The biggest effect is the RISE Block Pipeline executing transactions close to 100% of the available block time.

This ensures throughput can go as high as the hardware physically can execute transactions. A longer L2 transaction processing duration per block also makes it easier for a user transaction to land on the pending block immediately, instead of needing to wait for the next block cycle. In fact, when there is no congestion, transactions are executed immediately as they hit the RPC server and get inserted into the mempool.

Furthermore, we override Reth's default implementation of eth_getTransactionReceipt to return receipts before the pending block is canonicalized, and add eth_sendRawTransactionSync (EIP-7966) to submit a transaction and get back the receipt all-in-one round trip. Combined with shreds, the RISE Block Pipeline can return "real-time" receipts in ping plus 1~3ms.

We also had successful experiments running extra threads for bringing in new mempool transactions, post-processing, parallel state root calculation, etc., but the works are still in progress. The key is to maximize CPU time for transaction execution, and to an extent also merkleization.
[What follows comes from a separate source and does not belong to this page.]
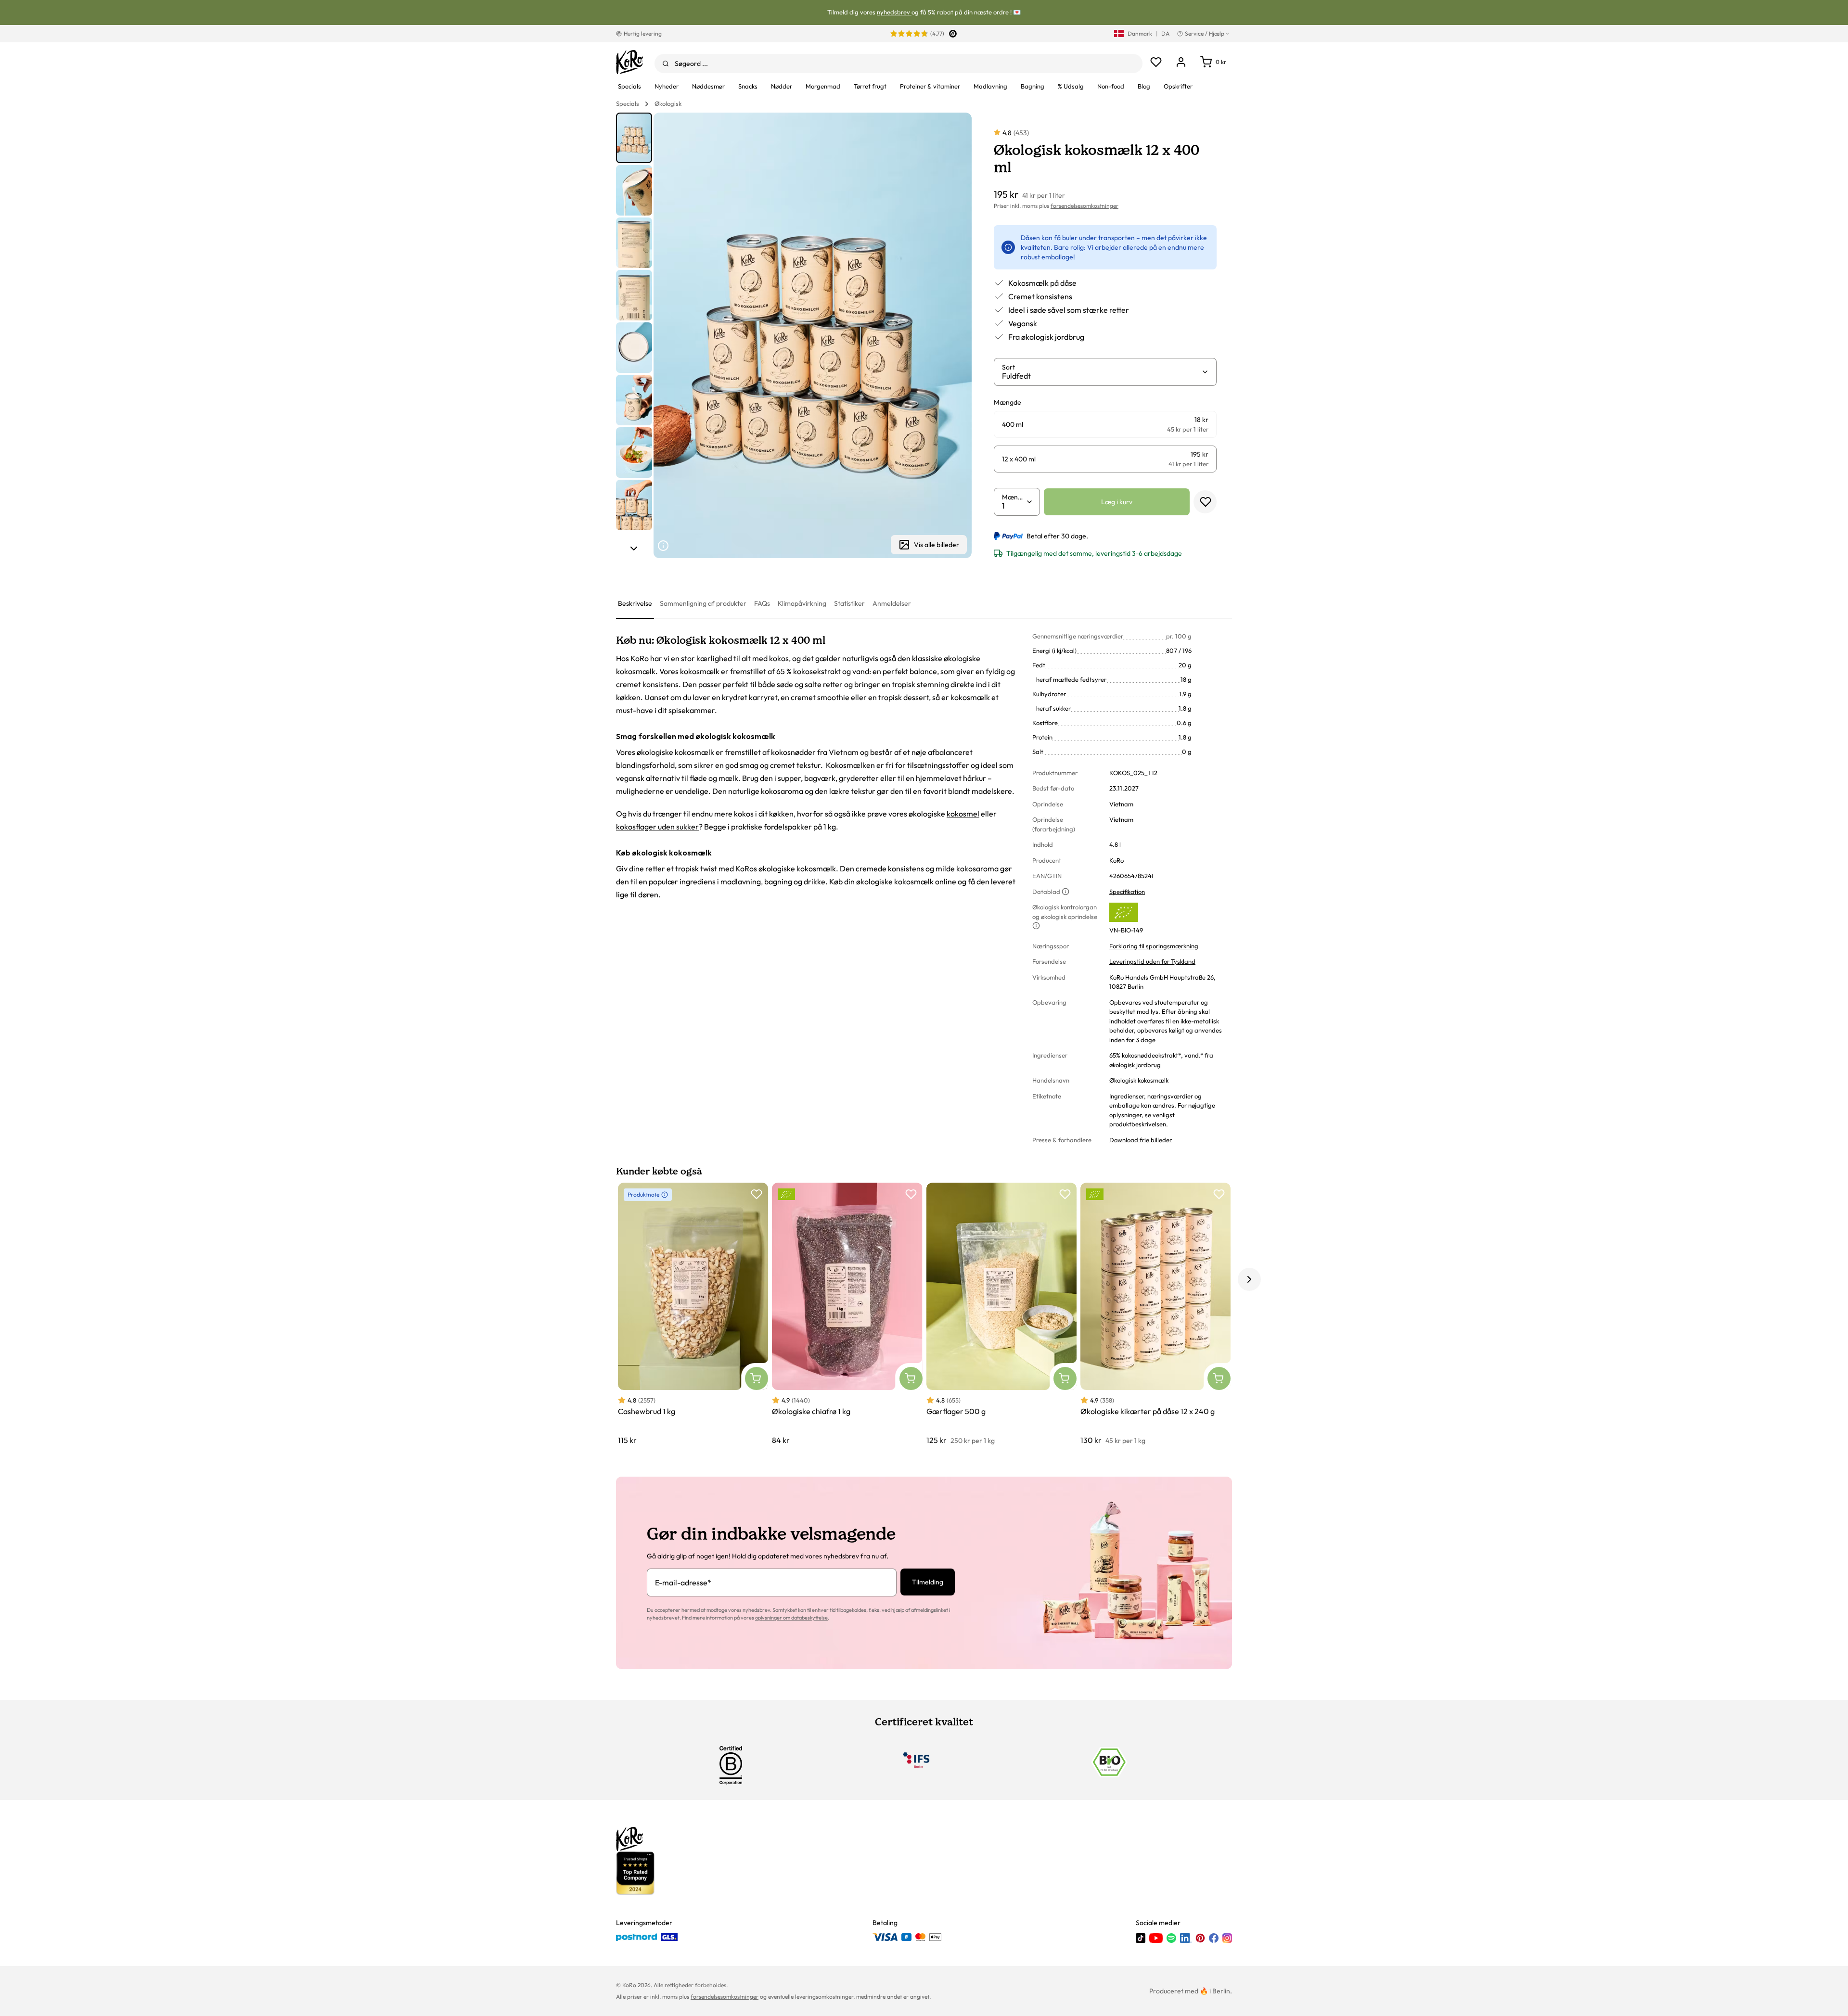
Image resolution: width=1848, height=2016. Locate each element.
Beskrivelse (635, 603)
In conclusion, as is, RISE's Continuous Block Pipeline minimizes transaction (receipt) latency and 3x-8x the chain throughput.

Key Challenges

Pending Block Hash

Pre-execution doesn't have access to the state root of the parent block (being calculated in parallel), so any transaction trying to read it via the BLOCKHASH opcode or EIP-2935 would fail. We handle this by scheduling an in-time executed block at most every 12 seconds if we notice there's such a transaction. Most applications reading the pending block hash use it for on-chain randomness, for which we are encouraging dApps to replace with much better on-chain VRF anyway. Historical block hashes are unaffected.

L1 Origin Switches

L1 data like PREVRANDAO and deposits affect L2 state transitions. Naively pre-executing an L2 block with stale L1 data would lead to wrong state transitions. To handle this, we extend CL to send an extra set of payload attributes when there's an L1 origin switch, for pre-execution to start with the correct L1 data immediately. Otherwise, attributes are mocked for in-between L2 blocks, which only require counting up the sequence number of the first L1 Block Info transaction in the L2 block.

Double Payloads

Long-term, we will replace Engine API with straightforward intra-process communication between an L1 watcher and the block pipeline.

Ongoing & Future Plans

  • Add a new thread for adding incoming transactions in parallel to transaction execution.
  • Add a new thread for post-processing (shred building & broadcasting, etc.) in parallel to transaction execution.
  • Add more threads for state root calculation, first for parallel storage roots, and then for the parallel sparse trie.
  • Add more threads for execution with Parallel EVM.
  • Merge CL with EL and replace network-based payloads (Engine API) with intra-process communication.